══ Given records ══

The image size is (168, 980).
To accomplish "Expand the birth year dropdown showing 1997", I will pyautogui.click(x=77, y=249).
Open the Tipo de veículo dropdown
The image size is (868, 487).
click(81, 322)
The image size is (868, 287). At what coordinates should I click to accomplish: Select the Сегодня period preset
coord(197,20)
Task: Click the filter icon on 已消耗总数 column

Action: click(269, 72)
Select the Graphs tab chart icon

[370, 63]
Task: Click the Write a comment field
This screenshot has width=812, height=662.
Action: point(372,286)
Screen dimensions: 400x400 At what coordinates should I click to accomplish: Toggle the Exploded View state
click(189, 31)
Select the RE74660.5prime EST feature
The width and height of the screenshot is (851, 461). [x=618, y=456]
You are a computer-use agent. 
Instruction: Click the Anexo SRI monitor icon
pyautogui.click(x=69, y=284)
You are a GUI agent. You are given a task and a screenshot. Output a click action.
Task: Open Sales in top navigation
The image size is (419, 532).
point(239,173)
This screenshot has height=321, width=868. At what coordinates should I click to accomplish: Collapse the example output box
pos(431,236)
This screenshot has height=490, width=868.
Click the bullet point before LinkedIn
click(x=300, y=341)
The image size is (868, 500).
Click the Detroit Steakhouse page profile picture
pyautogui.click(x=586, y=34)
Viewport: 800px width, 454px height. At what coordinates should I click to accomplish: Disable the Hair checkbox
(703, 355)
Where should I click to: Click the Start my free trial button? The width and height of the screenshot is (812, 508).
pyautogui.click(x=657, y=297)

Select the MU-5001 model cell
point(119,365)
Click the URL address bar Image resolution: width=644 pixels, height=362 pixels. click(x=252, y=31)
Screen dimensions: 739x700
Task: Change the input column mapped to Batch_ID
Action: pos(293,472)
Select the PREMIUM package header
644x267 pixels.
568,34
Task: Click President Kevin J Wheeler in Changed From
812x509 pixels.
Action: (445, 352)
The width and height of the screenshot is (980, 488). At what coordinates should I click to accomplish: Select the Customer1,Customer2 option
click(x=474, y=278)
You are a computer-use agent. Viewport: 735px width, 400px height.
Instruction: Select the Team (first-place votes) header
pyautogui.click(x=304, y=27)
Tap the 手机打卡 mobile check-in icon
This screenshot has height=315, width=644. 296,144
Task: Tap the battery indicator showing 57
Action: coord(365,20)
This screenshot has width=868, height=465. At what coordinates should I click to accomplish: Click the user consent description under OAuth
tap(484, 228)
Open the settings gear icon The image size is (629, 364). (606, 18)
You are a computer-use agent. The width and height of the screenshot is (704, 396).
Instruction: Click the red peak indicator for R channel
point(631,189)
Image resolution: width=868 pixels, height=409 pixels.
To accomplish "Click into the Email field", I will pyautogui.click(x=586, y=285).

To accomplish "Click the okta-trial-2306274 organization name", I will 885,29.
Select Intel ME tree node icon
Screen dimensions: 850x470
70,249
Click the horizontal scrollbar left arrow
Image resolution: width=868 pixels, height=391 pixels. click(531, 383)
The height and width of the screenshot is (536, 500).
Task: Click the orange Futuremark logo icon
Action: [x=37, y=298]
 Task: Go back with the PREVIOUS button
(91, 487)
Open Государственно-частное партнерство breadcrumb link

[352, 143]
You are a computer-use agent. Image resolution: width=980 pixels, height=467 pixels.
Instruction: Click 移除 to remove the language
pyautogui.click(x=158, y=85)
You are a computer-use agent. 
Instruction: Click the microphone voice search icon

═══

For each line in the entries that holds "field", return that line.

Task: Click the Write a comment field
To accomplish "Click into the Email field", I will pyautogui.click(x=586, y=285).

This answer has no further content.